The Mohegan tribe and at least one legislator are interested in expanding gambling to include some type of attraction along I-91 to curb the flow of Connecticut residents to an MGM Springfield casino when it opens in 2017.
"From the business side, I can certainly visualize a legislative solution that would permit some sort of expanded gaming, maybe even if it was just slots somewhere near the Massachusetts border that would protect the tax revenues of Connecticut," Mitchell Grossinger Etess, CEO of the Mohegan Tribal Gaming Authority, which operates Mohegan Sun, said Tuesday.
The legislative co-chairman of a committee overseeing gambling said Tuesday he wants to hold a meeting to discuss the idea before Thanksgiving.
Connecticut taxpayers benefit from tax revenues on slot machines at Mohegan Sun and Foxwoods Resort Casino, and those revenues have been declining as more gambling options pop up in neighboring states.
MGM Resorts International is building an $800 million casino on three city blocks in the south end of downtown Springfield. It's one of three resort casinos expected to open in Massachusetts, not including a slots parlor, all of which are expected to gobble up money that New England customers have been spending at Connecticut's two casinos.

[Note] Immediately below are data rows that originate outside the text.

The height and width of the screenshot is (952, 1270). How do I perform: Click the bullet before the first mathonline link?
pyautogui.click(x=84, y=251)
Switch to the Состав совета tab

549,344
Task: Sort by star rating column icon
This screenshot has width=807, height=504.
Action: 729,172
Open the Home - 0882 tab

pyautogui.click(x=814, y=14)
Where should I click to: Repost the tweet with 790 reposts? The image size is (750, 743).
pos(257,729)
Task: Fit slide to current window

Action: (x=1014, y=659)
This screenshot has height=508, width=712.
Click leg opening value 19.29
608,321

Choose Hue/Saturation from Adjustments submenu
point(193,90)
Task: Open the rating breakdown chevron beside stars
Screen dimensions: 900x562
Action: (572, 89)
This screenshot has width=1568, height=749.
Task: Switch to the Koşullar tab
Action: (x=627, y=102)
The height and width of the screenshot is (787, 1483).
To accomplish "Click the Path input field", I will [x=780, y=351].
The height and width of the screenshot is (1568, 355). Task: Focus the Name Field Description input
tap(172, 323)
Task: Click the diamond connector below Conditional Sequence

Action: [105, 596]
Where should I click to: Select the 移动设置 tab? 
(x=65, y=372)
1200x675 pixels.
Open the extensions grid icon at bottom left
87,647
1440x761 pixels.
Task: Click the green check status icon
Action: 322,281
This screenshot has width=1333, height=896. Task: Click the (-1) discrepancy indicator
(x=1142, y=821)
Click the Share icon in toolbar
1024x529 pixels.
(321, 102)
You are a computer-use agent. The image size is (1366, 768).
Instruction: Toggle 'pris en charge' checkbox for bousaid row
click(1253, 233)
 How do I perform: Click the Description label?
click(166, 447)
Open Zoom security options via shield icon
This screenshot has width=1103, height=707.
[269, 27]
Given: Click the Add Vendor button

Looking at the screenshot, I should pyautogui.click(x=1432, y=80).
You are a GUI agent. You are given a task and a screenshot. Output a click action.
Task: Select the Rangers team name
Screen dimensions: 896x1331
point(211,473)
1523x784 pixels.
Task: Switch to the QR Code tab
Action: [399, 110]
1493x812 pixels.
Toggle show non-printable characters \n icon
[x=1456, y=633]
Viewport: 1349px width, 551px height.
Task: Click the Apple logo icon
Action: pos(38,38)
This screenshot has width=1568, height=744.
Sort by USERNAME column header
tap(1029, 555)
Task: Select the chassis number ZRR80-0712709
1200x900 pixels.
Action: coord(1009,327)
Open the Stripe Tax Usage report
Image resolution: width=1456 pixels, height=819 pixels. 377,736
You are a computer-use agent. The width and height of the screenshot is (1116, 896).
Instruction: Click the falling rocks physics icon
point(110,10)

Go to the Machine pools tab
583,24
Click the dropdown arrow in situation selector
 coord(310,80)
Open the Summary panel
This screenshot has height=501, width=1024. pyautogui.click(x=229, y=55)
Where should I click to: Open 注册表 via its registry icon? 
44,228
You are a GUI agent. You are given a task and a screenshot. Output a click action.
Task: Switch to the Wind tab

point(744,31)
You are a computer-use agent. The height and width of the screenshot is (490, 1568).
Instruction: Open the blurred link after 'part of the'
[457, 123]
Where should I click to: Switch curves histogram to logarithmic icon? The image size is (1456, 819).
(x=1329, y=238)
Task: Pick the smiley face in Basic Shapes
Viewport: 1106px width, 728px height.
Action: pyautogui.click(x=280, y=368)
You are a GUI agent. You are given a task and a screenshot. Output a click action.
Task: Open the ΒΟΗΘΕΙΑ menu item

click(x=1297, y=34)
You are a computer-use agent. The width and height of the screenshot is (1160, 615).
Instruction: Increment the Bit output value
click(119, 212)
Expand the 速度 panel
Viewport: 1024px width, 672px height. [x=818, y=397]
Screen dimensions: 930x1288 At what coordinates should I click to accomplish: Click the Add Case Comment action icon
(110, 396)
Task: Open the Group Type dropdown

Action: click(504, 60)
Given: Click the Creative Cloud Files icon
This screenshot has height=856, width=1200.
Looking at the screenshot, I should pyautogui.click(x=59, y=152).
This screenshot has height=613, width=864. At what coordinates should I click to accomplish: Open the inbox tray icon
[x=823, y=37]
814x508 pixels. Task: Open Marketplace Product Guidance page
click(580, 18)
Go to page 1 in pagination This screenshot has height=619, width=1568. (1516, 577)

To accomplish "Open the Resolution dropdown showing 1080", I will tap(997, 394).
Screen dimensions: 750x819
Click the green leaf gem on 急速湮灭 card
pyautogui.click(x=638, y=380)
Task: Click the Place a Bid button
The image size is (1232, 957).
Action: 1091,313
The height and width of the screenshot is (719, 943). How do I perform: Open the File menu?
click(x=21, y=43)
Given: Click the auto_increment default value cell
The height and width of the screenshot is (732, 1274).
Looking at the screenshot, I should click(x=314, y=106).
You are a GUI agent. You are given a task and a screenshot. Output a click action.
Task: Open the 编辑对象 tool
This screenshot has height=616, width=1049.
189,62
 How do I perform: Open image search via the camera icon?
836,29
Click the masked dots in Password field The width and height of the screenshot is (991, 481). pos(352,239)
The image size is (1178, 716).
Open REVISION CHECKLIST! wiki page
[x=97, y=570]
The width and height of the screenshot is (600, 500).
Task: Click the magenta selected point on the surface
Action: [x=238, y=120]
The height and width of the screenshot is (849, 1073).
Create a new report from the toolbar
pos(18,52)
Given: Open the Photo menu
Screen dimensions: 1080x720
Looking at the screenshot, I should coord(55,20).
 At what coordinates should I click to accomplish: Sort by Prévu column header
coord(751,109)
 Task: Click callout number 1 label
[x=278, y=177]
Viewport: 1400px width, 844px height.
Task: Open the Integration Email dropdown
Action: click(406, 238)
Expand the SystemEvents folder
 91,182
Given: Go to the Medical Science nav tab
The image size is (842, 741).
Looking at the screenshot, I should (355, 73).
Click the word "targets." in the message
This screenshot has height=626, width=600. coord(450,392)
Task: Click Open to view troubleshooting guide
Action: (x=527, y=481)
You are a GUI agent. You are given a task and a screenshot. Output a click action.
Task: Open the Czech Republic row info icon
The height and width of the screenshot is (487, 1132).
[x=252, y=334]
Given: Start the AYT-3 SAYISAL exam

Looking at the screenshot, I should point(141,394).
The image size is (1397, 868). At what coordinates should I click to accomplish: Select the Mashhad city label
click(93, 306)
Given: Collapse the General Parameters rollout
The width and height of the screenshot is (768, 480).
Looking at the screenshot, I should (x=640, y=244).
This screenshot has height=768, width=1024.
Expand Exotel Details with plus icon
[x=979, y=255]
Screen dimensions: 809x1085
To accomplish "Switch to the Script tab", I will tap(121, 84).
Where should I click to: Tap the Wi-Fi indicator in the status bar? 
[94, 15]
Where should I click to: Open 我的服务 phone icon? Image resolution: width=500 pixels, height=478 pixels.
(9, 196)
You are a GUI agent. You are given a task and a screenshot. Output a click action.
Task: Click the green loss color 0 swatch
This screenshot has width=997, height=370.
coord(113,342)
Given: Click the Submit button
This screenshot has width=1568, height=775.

"There's no question that if you put some sort of gaming facility somewhere in the border area, it would effectively cut off the vast majority of the business that was anticipated to be sucked out of Connecticut to the MGM casino," Etess said.
People like to play slots closer to home so they don't have to drive. It's called convenience gambling, and it has eroded revenue at both Connecticut casinos. For example, Empire City Casino at Yonkers Raceway is a relatively new slots parlor and it has reduced the flow of New York City customers to Connecticut casinos, Etess said.
To face the new gambling competition head on, Rep. Peggy Sayers of Windsor Locks issued a media release last week saying Connecticut should take bold and immediate action to protect and expand the state's gaming industry.
"Connecticut's native American Tribes have developed two world-class gaming resorts that have brought thousands of jobs and millions in economic development to this state for nearly two decades," Sayers said in a statement. "We are living in new and different times, with increased competition in every surrounding state, and we need to support and protect the jobs in our state."
She vowed to begin discussions with other legislators in the coming weeks to make recommendations when the General Assembly convenes in January. This week, however, she is on a cruise and was unavailable for comment.
Many legislators and government workers were unavailable on Veterans Day. Aides for legislative leaders said there had not been any discussions to expand gaming, though it's only one week after the election and there is plenty of time before the General Assembly meets next year.
"This is not something we have previously considered," Andrew Doba, spokesman for Gov. Dannel P. Malloy, said in a statement.
Any type of expanded gaming would require agreement by the Mashantucket Pequot Tribal Nation, which owns and operates Foxwoods; the Mohegan Tribe and the General Assembly. State law requires both houses of the legislature to approve a state-tribal compact or an amendment to one, according to a 2002 report by the Office of Legislative Research.
"I think at this point, it's all preliminary," said Charles F. Bunnell, Mohegan chief of staff of external and governmental affairs. "The chairman of the Mohegan tribe, Kevin Brown, has said that he certainly is ready to have those discussions."
The idea of putting slots along I-91 near the Massachusetts border has been brought up from time to time in recent years.
"There are parcels along that [I-91] corridor just south of Springfield that would be very nice," Bunnell said. "If you already have four walls, all you need to do is run the appropriate surveillance equipment and all of those things and move in once you get legislative approval."
In other words, it could be up and running before MGM Springfield opens in 2017.
A spokesman for the Mashantucket Pequot tribe could not be reached Tuesday.
Rep. Stephen Dargan, D-West Haven, oversees gambling issues as co-chairman of the legislature's public safety and security committee. He said on Tuesday that he plans to organize a meeting to get all gaming interests together in the next two weeks and discuss a range of issues, including the possibility of expanding gaming to include a slots parlor. Dargan hasn't taken a stance on the issue, but he said believes it is worth discussing.
"My argument is that we should at least look at it because the two tribes have been very successful. There's competition around them," Dargan said. "They've been good not only for southeastern Connecticut, but they've been good for ... jobs."